Technologie en haar relatie met andere disciplines

De relatie met wiskunde is vooral belangrijk in het modelleren. De natuur- en scheikunde leveren informatie over de fysieke structuureigenschappen van een ontwerp en het effect daarvan op de werking. De biologie doet dat ook, maar levert bovendien voor technologen inspirerende voorbeelden (biomimetiek).

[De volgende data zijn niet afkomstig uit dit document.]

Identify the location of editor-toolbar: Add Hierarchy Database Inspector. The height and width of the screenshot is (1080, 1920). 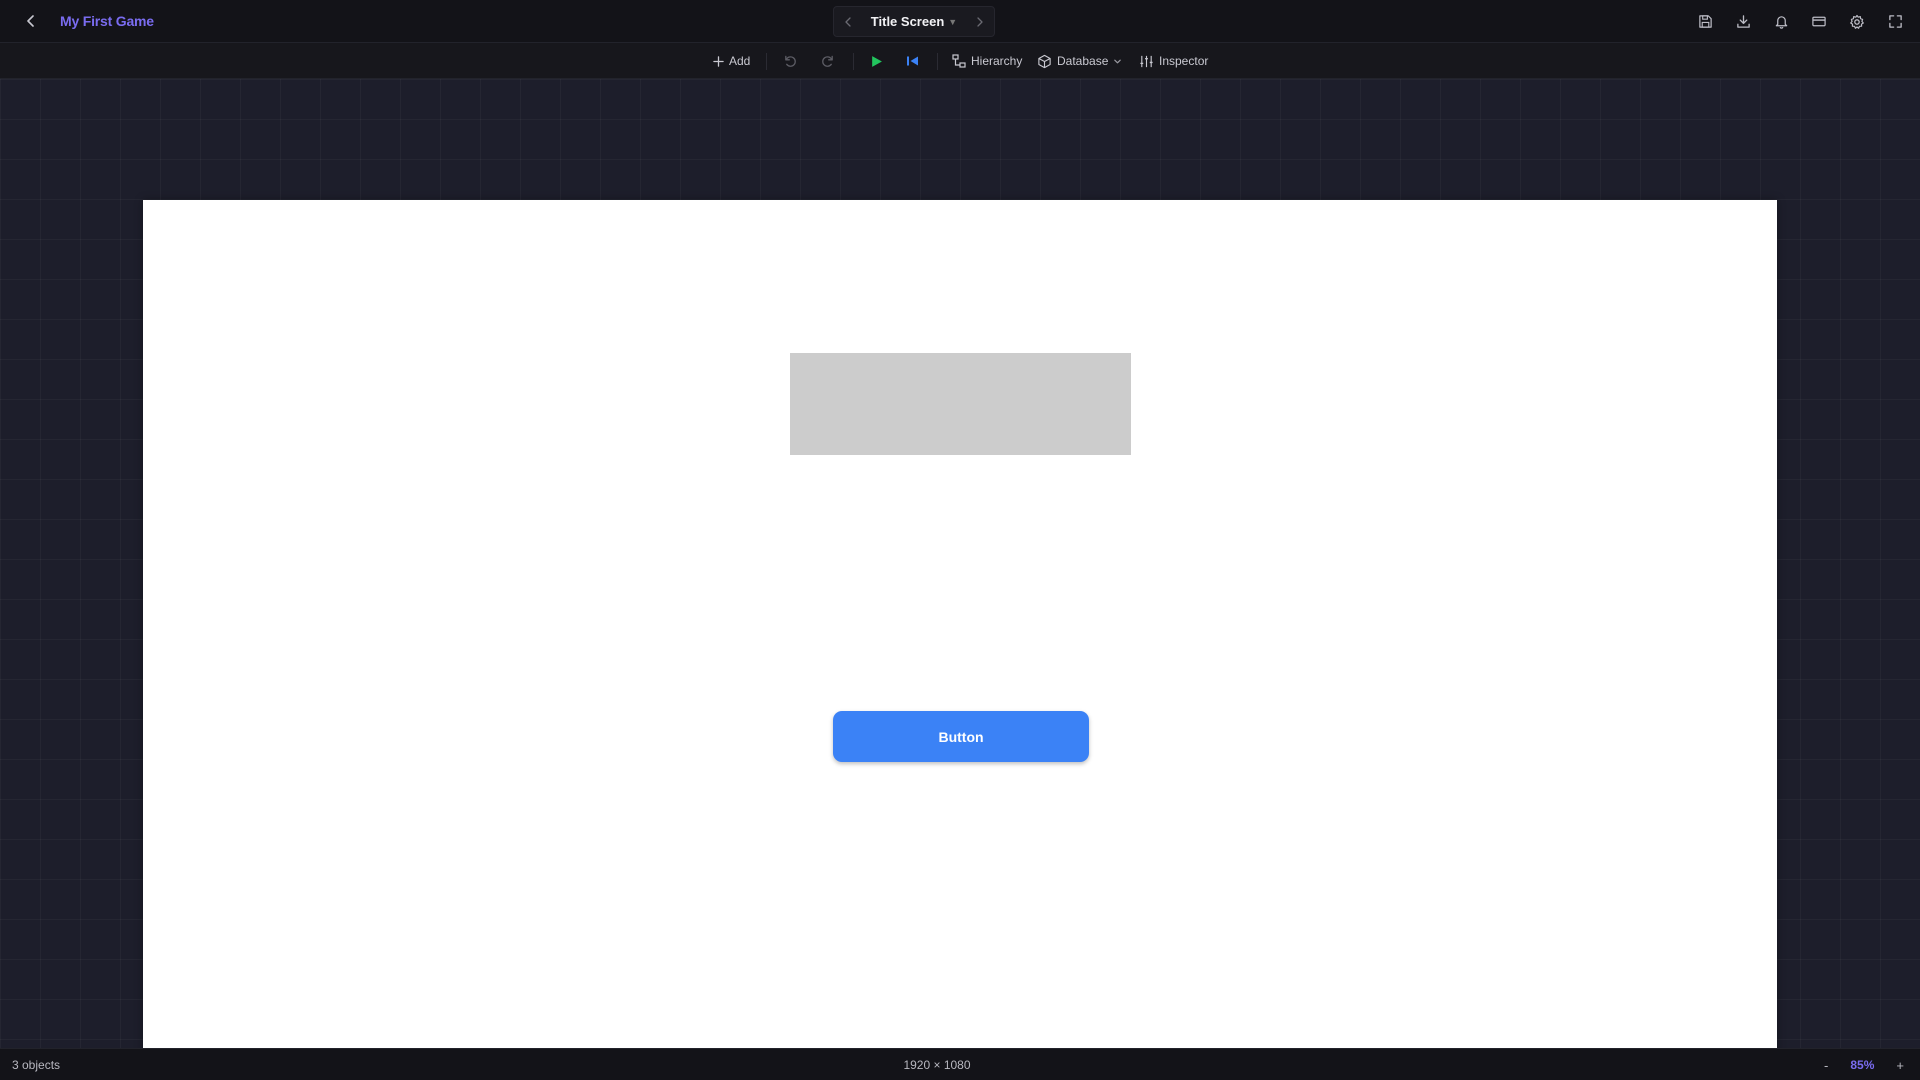
(960, 61).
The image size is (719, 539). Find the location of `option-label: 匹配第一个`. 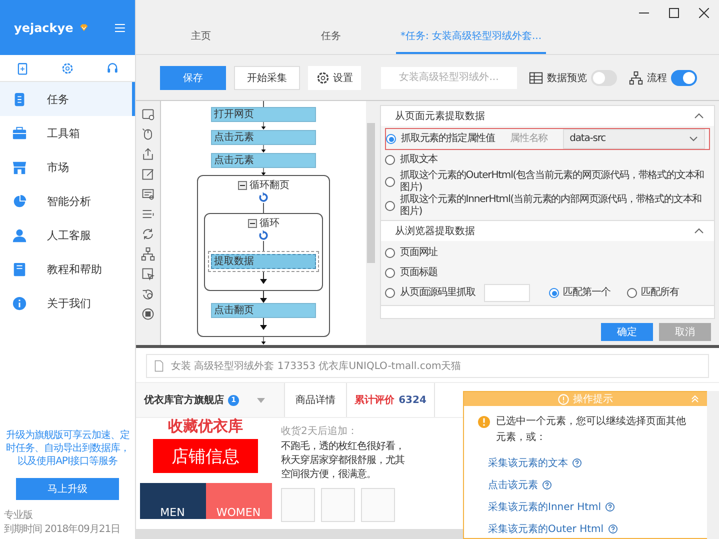

option-label: 匹配第一个 is located at coordinates (586, 293).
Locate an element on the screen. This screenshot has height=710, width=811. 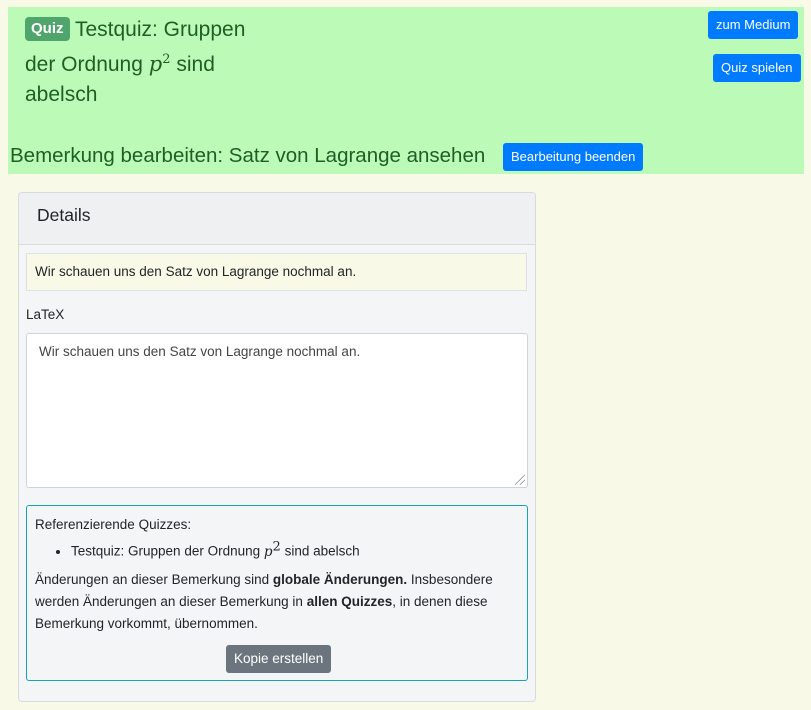
referencing-quiz-math: p2 is located at coordinates (272, 550).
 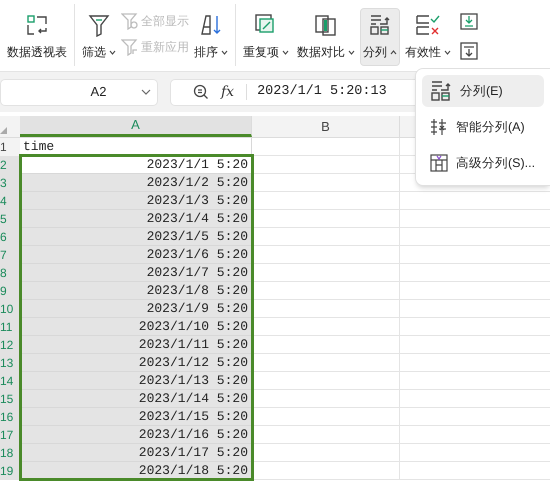 I want to click on table-cell: 2023/1/12 5:20, so click(x=136, y=363).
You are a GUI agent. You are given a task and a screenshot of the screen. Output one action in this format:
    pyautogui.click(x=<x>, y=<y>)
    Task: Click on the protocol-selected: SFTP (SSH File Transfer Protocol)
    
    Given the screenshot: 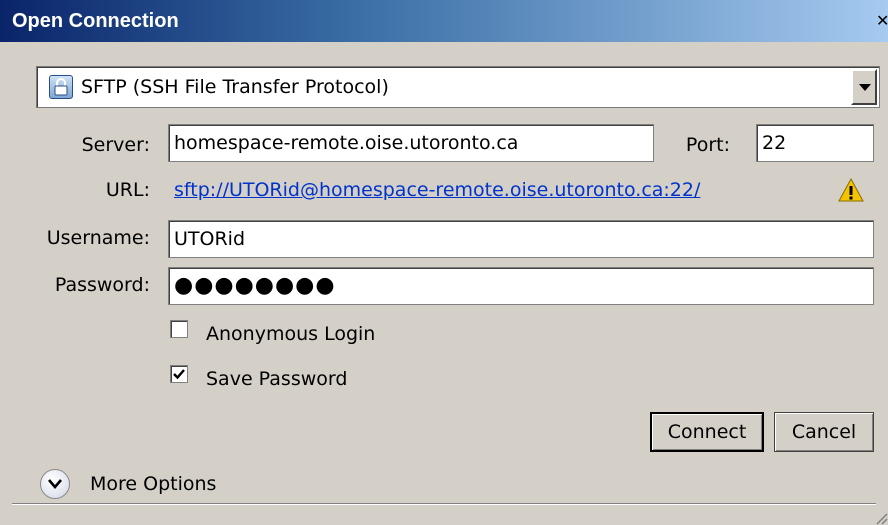 What is the action you would take?
    pyautogui.click(x=235, y=87)
    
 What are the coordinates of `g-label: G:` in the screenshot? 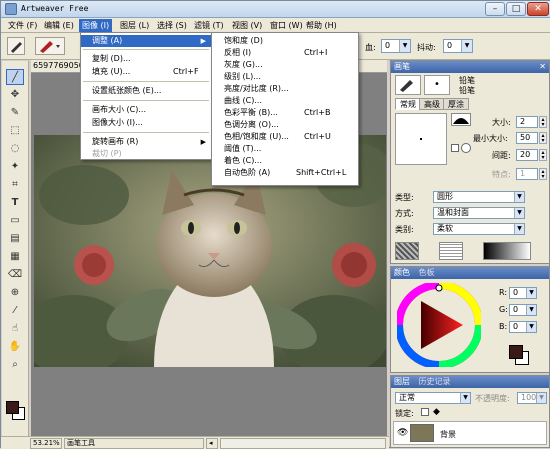 It's located at (504, 310).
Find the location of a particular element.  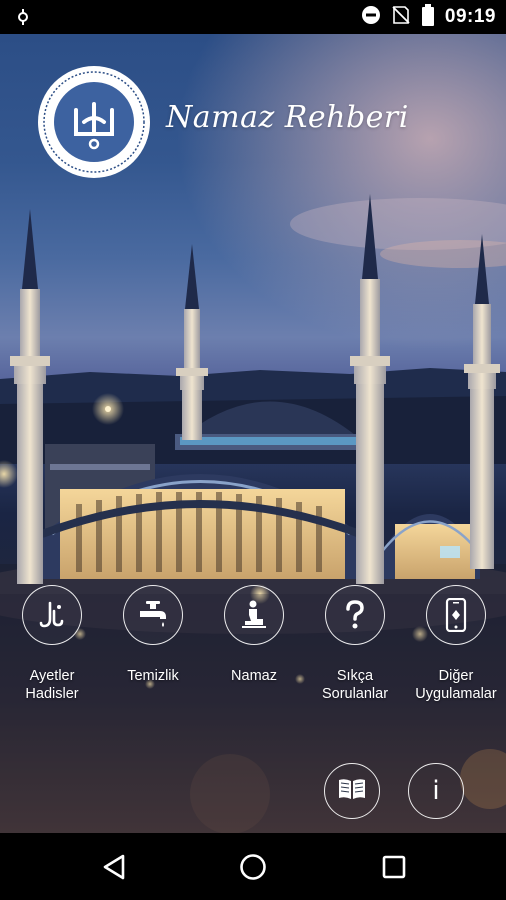

back-icon is located at coordinates (114, 867).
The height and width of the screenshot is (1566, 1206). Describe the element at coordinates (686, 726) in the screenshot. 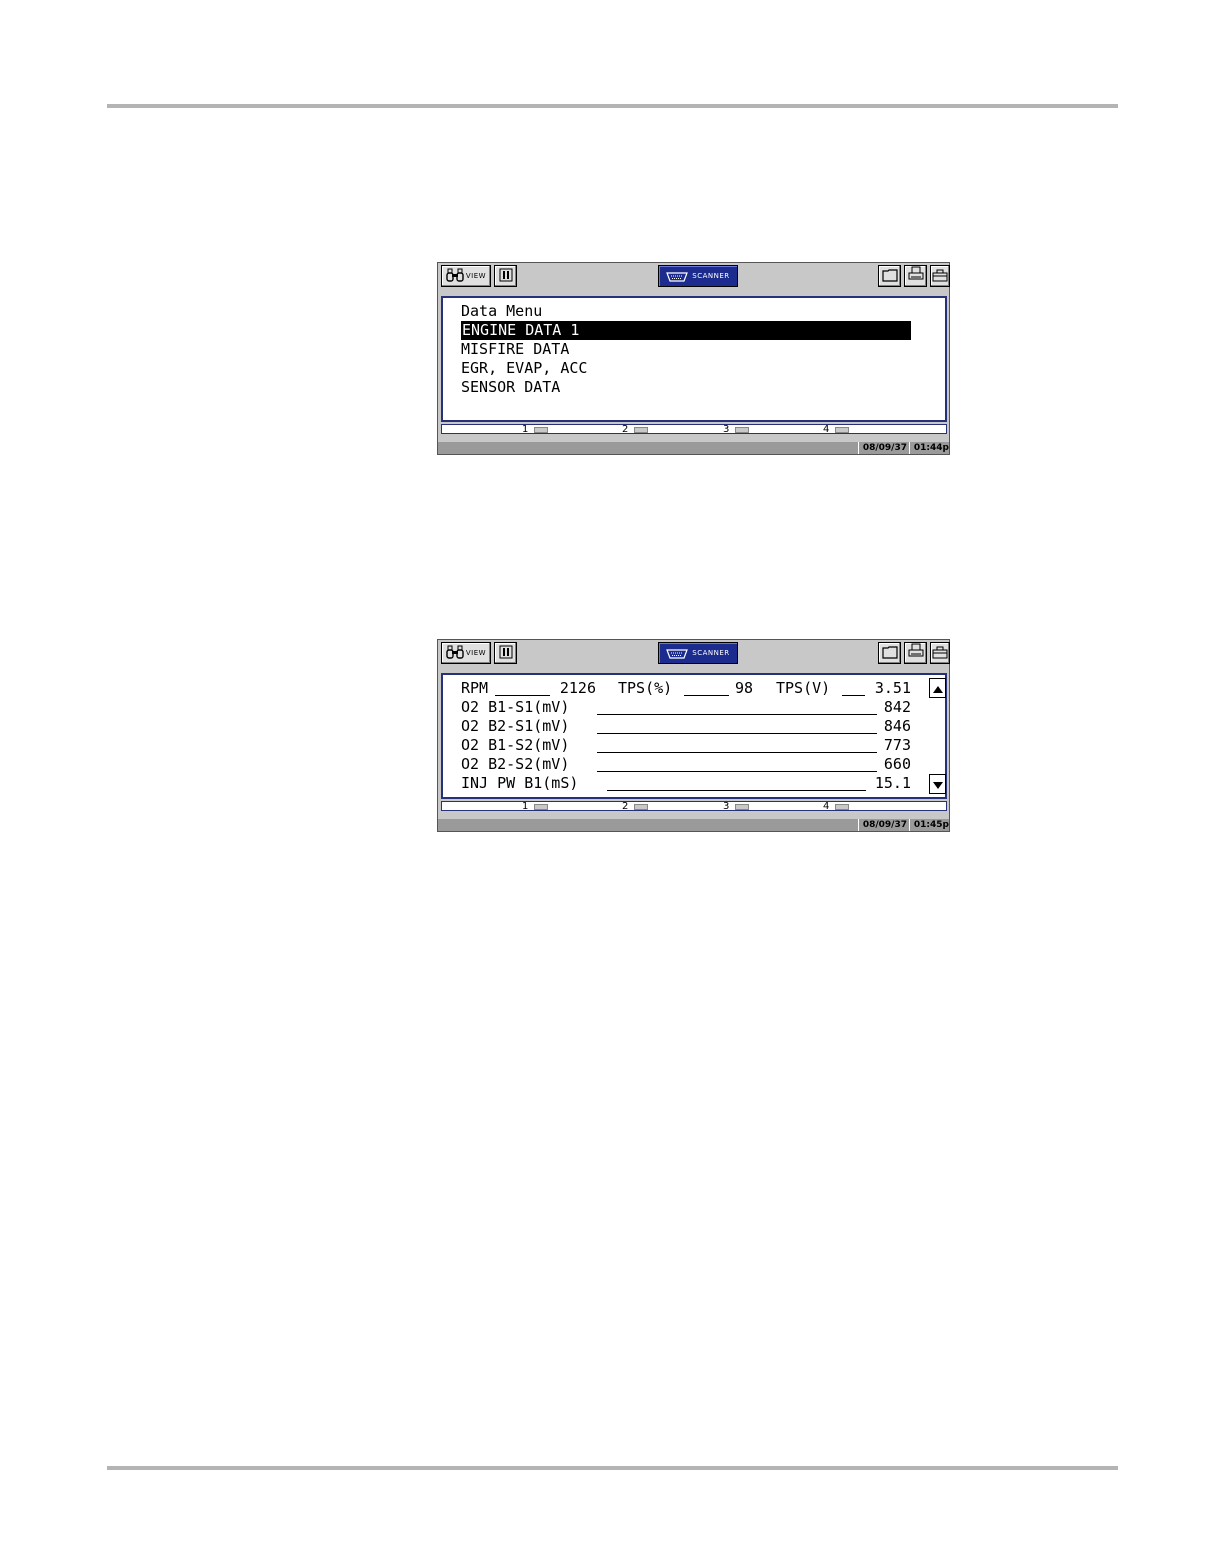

Bovendien zijn er relaties met niet-bèta vakken. Geschiedenis kan helpen om de logica in de ontwikkeling van een product (bijvoorbeeld de auto) te doorzien. Economie stelt randvoorwaarden aan technologische ontwikkelingen (wat is men bereid voor het product te betalen). Terminologie (technische termen, bijvoorbeeld in standaarden) en handleidingen vormen een link naar taalonderwijs. Beeldende vorming leunt in sommige gevallen (industriële vormgeving en bouwkunde) dicht aan tegen de technologie omdat ook esthetiek een factor in het slagen en falen van een ontwerp is. Handvaardigheid is nodig om (prototypen van) producten te kunnen vervaardigen.